Problem requirements: Turn the stretch of the data from the line containing "Image resolution: width=1456" through the last line into a numbered list, omitting any blank lines.

Data for this task:
** start **
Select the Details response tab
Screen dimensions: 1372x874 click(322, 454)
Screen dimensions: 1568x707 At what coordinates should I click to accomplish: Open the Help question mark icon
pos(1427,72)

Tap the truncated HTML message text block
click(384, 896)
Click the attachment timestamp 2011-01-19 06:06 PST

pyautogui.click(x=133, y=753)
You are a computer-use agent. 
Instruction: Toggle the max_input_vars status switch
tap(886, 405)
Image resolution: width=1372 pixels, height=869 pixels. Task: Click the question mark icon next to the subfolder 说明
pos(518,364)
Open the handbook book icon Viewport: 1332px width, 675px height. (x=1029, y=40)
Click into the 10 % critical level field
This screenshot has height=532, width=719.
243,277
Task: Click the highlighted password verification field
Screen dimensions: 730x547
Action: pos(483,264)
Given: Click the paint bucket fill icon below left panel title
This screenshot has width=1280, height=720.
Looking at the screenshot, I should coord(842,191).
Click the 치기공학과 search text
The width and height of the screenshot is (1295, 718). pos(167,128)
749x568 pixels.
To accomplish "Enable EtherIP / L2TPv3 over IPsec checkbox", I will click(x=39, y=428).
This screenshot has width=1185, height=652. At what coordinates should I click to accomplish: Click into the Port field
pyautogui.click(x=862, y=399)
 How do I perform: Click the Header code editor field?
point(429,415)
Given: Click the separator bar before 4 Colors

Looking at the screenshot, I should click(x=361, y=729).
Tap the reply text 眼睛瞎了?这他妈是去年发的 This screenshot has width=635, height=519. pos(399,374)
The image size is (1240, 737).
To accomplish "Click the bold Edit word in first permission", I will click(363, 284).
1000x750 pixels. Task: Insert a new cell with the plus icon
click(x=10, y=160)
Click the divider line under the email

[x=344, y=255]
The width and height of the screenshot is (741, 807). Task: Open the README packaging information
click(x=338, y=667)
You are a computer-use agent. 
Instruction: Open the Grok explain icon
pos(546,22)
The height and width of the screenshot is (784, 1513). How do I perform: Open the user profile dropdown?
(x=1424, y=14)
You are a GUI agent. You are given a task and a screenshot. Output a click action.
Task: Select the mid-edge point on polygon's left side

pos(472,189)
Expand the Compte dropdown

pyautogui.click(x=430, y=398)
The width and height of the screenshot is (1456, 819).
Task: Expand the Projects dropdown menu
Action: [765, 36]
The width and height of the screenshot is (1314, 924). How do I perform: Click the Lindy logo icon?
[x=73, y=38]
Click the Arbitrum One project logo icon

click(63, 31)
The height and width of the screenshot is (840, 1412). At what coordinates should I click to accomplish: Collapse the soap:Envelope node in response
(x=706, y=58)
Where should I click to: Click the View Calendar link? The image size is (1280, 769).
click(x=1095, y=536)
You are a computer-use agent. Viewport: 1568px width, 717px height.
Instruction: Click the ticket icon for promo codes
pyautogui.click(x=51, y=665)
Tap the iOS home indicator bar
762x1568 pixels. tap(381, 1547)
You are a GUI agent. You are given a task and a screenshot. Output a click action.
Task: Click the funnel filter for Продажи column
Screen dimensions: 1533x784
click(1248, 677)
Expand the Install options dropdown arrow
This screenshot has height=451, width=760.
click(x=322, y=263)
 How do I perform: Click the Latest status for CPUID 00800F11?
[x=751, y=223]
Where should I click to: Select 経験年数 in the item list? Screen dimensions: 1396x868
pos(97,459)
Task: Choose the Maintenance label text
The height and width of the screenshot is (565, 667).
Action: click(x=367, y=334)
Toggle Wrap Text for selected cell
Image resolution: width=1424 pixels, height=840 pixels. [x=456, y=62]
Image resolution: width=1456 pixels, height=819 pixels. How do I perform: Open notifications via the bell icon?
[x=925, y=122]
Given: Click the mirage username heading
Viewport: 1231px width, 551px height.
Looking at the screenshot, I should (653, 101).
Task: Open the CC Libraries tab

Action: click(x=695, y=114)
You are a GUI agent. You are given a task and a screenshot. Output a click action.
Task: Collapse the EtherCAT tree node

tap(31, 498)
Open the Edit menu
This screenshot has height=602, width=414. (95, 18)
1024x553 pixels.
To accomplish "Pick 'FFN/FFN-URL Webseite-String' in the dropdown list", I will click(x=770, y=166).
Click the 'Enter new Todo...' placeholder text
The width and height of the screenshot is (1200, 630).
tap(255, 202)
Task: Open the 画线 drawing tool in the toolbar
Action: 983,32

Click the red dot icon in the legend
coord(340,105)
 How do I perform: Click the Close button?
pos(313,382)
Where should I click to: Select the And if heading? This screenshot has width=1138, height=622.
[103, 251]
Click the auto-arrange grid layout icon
** end **
Reply:
1. Image resolution: width=1456 pixels, height=819 pixels. How do I perform: Open notifications via the bell icon?
2. [x=925, y=122]
3. Given: Click the mirage username heading
4. Viewport: 1231px width, 551px height.
5. Looking at the screenshot, I should (653, 101).
6. Task: Open the CC Libraries tab
7. Action: click(x=695, y=114)
8. You are a GUI agent. You are given a task and a screenshot. Output a click action.
9. Task: Collapse the EtherCAT tree node
10. tap(31, 498)
11. Open the Edit menu
12. This screenshot has height=602, width=414. (95, 18)
13. 1024x553 pixels.
14. To accomplish "Pick 'FFN/FFN-URL Webseite-String' in the dropdown list", I will click(x=770, y=166).
15. Click the 'Enter new Todo...' placeholder text
16. The width and height of the screenshot is (1200, 630).
17. tap(255, 202)
18. Task: Open the 画线 drawing tool in the toolbar
19. Action: 983,32
20. Click the red dot icon in the legend
21. coord(340,105)
22.  How do I perform: Click the Close button?
23. pos(313,382)
24. Where should I click to: Select the And if heading? This screenshot has width=1138, height=622.
25. [103, 251]
26. Click the auto-arrange grid layout icon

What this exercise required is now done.